Le négociant se précipita vers sa fille.

— Lysiane ! Lysiane ! gémit-il.

Le docteur l’arrêta.

— Monsieur, c’est fini… deux ou trois minutes encore, et…

— Ah ! non, non, cela ne se peut pas !

Et s’écrasant à deux genoux M. Roussel se mit à pleurer.

Tout doucement Hortense s’était approchée pour jeter par-dessus l’épaule du médecin un regard curieux sur la forme inerte de Lysiane. En voyant la rigidité de ce jeune corps — car Lysiane avait toutes les apparences d’une morte — Hortense blêmit et se recula effrayée.

Philippe, derrière elle, lui souffla à l’oreille ces paroles terribles :

— Hortense, tu l’as peut-être tuée !

La jeune fille chancela en étouffant un sanglot. Puis, fébrilement, elle fouilla sa sacoche, en tira la statuette et, courant près de la malade, elle la lui mit dans la main, disant :

— Mademoiselle, tenez voici votre Vierge d’Ivoire !

Surpris, le docteur Rouleau s’était brusquement écarté, et tous alors purent assister à une scène très émouvante.

Hortense s’était agenouillée et retenait la main de la moribonde dans laquelle elle avait placé la statuette ; et la main inerte de la malade s’était crispée avec force sur la petite vierge, un sourire heureux s’était imprimé sur ses lèvres et un long soupir s’était exhalé de sa poitrine. Puis Lysiane avait relevé ses paupières, ses regards surpris se posaient avec joie et reconnaissance sur les personnes qui l’entouraient.

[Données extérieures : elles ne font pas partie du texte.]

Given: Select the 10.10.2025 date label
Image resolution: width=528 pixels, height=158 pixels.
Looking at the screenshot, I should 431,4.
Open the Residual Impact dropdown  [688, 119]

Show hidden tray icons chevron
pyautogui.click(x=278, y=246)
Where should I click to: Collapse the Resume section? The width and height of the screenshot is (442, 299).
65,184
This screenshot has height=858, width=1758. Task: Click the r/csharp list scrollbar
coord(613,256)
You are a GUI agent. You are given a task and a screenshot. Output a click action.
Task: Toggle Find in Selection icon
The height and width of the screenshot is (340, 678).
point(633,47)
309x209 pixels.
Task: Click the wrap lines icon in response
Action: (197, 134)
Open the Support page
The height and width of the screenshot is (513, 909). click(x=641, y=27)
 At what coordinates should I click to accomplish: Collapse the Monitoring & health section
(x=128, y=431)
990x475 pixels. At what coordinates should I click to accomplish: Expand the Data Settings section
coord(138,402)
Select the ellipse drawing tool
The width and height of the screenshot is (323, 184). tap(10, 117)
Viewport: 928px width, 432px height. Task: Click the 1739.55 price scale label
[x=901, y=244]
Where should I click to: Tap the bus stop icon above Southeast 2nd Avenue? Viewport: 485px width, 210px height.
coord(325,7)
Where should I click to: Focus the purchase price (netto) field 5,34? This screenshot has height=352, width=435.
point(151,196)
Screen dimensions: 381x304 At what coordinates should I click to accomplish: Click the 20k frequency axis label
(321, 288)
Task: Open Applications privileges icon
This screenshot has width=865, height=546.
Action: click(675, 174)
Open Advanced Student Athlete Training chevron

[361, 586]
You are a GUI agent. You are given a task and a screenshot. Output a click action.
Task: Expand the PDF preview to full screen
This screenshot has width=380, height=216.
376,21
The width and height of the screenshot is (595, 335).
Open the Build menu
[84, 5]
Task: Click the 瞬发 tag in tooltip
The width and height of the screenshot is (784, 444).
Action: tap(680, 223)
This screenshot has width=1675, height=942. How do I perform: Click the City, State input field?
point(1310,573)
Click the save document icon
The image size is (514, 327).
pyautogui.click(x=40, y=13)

Elle vit Hortense qui, à genoux, pleurait : ses regards s’humectèrent d’attendrissement. Elle vit ensuite Philippe et lui sourit. Puis elle regarda son père et sa mère avec amour et murmura :

— Je suis contente !

Et soudain — était-ce donc encore un miracle ? — Lysiane — oui, Lysiane qui n’avait pas remué depuis deux mois — Lysiane se souleva à demi, presque sans difficulté, attira à elle la tête châtelaine d’Hortense et sur le front de l’ouvrière déposa un long baiser.

— Merci ! balbutia-t-elle dans un spasme joyeux.

Elle se renversa aussitôt, reprit sa posture d’avant, porta la statuette à ses lèvres sur lesquelles elle la tint longuement pressée, et parut s’endormir d’un sommeil paisible.

Alors le docteur constata que des rougeurs vives couraient sur le visage de la malade. Il saisit vivement un poignet de la jeune fille et, avec le plus grand étonnement, découvrit que le pouls battait régulièrement.

— Monsieur Roussel, prononça-t-il d’une voix troublée par l’émotion, je pense que votre fille va vivre encore !

Un frisson de joie immense secoua tous les personnages de cette scène presque sublime.